To explain the operation of the preferred embodiment of the ventilation strip 20, reference should be made to FIGS. 3, 4, and 6. The ventilation strip 20 of the present invention is used to provide a soffit vent in the soffit, or horizontal surface under an eave of an overhanging roof of a building. Soffit vents are typically used to provide entry air to establish an upward flow of air into an attic to carry the stagnant air therein out of one or more vents or passive fans in the upper portions of an attic. As shown in FIG. 3, to install the ventilation strip 20 of the present invention, a channel 56 is first cut in the soffit 58. The channel 56 is cut longitudinally in the soffit 58 so that the channel parallels the exterior wall of the house (not shown). The width of the channel 56 is cut approximately to match the distance between the lips 34 of the flanges. The elongated panel 22 of the ventilation strip 20 is then lifted in place and centered over the channel 56 as shown. Nails 60, as shown in FIG. 4, or other suitable fasteners are then driven through the flanges 36. It should be emphasized at this point that the lips 34 project from the lower surface 26 of the panel 22 a distance long enough to accommodate the thickness of stucco reinforcement mesh 62 and stucco 64. Two strips of stucco reinforcement mesh 62 are typically cut to shape to span the lower surface 66 of the soffit 58 and the flanges 36 and typically includes an adhesive on one side allowing it to be pressed against the lower surface 66 of the soffit. Stucco 64 is then troweled over the mesh 62 and the overlying surfaces to complete the installation of the ventilation strip 20. The large apertures 52 in the flanges 36 and the striations 50 in the lower surface 40 of the flanges is to provide a convoluted and rough surface structure to anchor stucco, grout, or similar surface coverings when they are applied over the flanges 36.

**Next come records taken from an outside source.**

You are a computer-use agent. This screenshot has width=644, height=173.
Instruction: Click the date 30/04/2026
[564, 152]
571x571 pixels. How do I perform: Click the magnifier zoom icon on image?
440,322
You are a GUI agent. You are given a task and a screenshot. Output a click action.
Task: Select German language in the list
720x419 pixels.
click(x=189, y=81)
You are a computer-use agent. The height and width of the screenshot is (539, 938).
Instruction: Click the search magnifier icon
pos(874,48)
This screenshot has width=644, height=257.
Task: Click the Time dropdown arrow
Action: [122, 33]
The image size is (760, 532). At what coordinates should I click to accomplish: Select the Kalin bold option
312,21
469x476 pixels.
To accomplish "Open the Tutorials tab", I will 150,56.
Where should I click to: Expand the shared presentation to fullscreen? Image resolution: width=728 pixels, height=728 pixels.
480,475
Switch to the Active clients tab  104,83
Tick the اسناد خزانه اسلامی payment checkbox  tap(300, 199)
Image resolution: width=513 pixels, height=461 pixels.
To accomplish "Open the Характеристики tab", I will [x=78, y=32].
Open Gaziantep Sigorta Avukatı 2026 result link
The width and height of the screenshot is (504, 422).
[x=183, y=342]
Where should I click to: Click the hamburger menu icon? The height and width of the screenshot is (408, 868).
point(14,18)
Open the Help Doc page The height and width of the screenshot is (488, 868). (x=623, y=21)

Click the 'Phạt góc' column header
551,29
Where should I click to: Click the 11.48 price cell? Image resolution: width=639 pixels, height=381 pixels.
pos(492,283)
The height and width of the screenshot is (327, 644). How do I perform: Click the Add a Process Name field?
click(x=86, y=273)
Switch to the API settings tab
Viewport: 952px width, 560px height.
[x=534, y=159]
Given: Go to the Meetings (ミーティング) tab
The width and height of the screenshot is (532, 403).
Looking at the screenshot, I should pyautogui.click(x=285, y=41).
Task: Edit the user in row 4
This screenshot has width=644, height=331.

A second embodiment of the ventilation strip 70 according to the present invention, for use on a soffit not requiring stucco or other wall finishing spreads, is depicted in FIG. 7. This embodiment of the ventilation strip 70 is substantially similar to the preferred embodiment but without any apertures in the flanges 36. This ventilation strip 70 is intended for use on an existing soffit that is typically painted wood or other substrate, with no stucco or other facing material applied. The upper surface 38 of the flange 36 of ventilation strip 70 includes an adhesive layer 72 thereon and a removable protective layer 74 on top of the adhesive layer.
Referring to FIGS. 7 and 8, the second embodiment of the ventilation strip 70 is placed in operation by cutting a channel 56 in the soffit 58. The channel 56 is approximately as wide as the panel 22. The protective layer 74 is removed from the upper surface 38 of the flanges 36 thereby exposing the adhesive layer 74 underneath. The ventilation strip 70 is then aligned with the channel 56 such that the upper surface 38 of the flanges 36 are overlapping the lower surfaces 66 of the soffit 58, and then pressed upwards to secure the flanges 36 against the lower surface 66 of the soffit 58.
With reference to FIG. 1, the panel 22 can be produced in various widths to provide a vent area suitable to the particular venting application desired. A wider panel will, assuming it is perforated with the same size and pattern of holes therein, provide a larger airflow per linear foot of vent 20 than will a narrower vent of the same perforation pattern. Larger roof overhangs can, naturally, accommodate larger ventilation strips 20. Typical panel widths, or vent areas, are 1.75″, 2.625″, 3.0″, 4.0″, or 6.0″.
Referring to FIGS. 1 and 4, the flanges 36 of the ventilation strip 20 of the present invention preferably extend between 0.375 and 1.5 inches from the outer edges 28, 30 of the panel 22. Although it can be used on newly constructed houses, the ventilation strip 20 is designed for easy application to existing structures. The flanges 36 therefore are wide enough to accommodate and hide any uneven cuts made by the homeowner or contractor while cutting the channel 56 in the soffit 58.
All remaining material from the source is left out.